John Anderson is not about to fade quietly from the American political scene. The veteran Illinois congressman has made this clear and in the process left the door to a possible second run for president four years hence more than ajar.
Despite his distant third-place finish in the Nov. 4 election, Mr. Anderson appears no less convinced that a large and growing number of citizens are thirsting for new approaches to the nation's challenges.
While disappointed that the independent candidate polled but 7 percent of the nation's popular vote, his campaign activists generally view their efforts as worthwhile.

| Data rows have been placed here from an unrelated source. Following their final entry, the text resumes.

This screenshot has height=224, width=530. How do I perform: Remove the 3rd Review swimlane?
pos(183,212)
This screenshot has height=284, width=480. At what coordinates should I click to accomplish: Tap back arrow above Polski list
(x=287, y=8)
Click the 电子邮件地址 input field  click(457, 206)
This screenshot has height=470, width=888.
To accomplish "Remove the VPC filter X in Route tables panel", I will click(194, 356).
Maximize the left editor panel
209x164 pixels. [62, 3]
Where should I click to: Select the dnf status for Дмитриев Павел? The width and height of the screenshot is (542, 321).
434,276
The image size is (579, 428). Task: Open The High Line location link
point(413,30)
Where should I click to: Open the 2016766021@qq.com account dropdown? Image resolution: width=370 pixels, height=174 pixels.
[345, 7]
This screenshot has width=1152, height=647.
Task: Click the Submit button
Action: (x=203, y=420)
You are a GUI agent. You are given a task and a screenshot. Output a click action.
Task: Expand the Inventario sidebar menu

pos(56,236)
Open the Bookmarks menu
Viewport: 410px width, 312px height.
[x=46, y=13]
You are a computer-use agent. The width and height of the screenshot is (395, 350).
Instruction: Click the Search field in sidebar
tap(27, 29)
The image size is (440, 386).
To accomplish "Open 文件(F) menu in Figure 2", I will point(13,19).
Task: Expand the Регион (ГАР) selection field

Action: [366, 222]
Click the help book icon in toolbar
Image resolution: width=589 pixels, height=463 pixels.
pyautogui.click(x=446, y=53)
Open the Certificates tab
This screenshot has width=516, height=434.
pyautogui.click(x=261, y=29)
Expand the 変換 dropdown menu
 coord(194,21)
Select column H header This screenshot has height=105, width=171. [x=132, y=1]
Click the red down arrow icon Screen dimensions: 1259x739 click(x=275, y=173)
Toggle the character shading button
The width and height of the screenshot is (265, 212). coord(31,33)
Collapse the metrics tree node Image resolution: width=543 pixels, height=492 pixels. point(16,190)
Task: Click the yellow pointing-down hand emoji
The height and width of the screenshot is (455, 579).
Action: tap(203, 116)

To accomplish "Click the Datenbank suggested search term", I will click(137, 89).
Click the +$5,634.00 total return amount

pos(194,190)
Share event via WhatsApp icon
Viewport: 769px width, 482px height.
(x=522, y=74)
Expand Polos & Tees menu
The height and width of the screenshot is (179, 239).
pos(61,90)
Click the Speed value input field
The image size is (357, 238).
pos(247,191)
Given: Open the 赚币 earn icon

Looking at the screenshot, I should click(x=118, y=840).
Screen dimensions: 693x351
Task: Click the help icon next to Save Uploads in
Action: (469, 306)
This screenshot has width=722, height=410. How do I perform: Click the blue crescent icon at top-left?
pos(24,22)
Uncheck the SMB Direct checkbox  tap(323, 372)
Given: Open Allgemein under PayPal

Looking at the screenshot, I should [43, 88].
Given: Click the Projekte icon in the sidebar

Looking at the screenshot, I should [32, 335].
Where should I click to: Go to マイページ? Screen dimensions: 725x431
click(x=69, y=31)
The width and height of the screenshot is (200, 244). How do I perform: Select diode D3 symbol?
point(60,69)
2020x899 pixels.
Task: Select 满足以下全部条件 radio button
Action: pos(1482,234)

Some, like John S. ames, who quarterbacked the Anderson push in Massachusetts , anticipate that the continued public role pledged by their candidate in his concession speech will involve considerably more than simply speaking out on various matters of national concern.
Already being discussed within Anderson ranks is the possible formation of some sort of "coalition for new ideas for responsive, far-sighted government."
Such a civic organization, or even third political party, would, it is felt, help keep Anderson supporters together while at the same time providing a possible springboard for a renewed presidential try in 1984.
If, as he has indicated, Anderson is to remain a strong voice on the national political scene, he needs not only to hold together as much of his support team as possible but also to expand his backing.
Although he did not fare as well as most recent voter opinion polls indicated he might, his share of the popular vote assures him of needed matching federal campaign funding, which will wipe out a more than $5 million deficit.
He had received less than 5 percent of the vote he would not have qualified for this assistance.
Anderson aides are convinced that his support was weakened considerably by the label of "political spoiler" placed on his candidacy by Democratic foes, who maintained that a vote for him would be "a vote for Ronald Reagan" or, at the least, wasted vote.
Most, if not all, pre-election voter preference samplings indicated that many citizens who planned to vote for either President Carter or Mr. Reagan actually favored the Illinois congressman but felt he stood no chance of winning.
Noting this, Anderson loyalists maintain that his appeal to the electorate is substantially greater than was recorded in the election.
The strongest Anderson ballot showing both now and last winter in the Republican preference primaries was here in New England.
In Massachusetts and Vermont he polled 15 percent of the popular vote, his highest proportion of support. And he scored 14 percent in Rhode Island, 13 percent in New Hampshire, and 12 percent in Connecticut. The weakest Anderson showing in New England was 10 percent in Maine.
These states were among 20 where his proportion of the popular vote was greater than his 7 percent overall level.
Colorado, Hawaii, and Washington State gave him 11 percent of their popular votes. Others were: Oregon 10 percent; Arizona, the District of columbia, and Iowa 9 percent each; and California, Illinois, Maryland, Minnesota, Montana, New Jersey, and North Dakota 8 percent each.
One of Anderson's weakest showings was in Carter's native Georgia, where he garnered but 2 percent of the votes cast.
Wisconsin, the home base of his running mate, Patrick Lucey, gave the independent only 7 percent.
In New York, one of the states where his appeal to liberal voters was expected to be a major asset, he also received only 7 percent of the popular vote.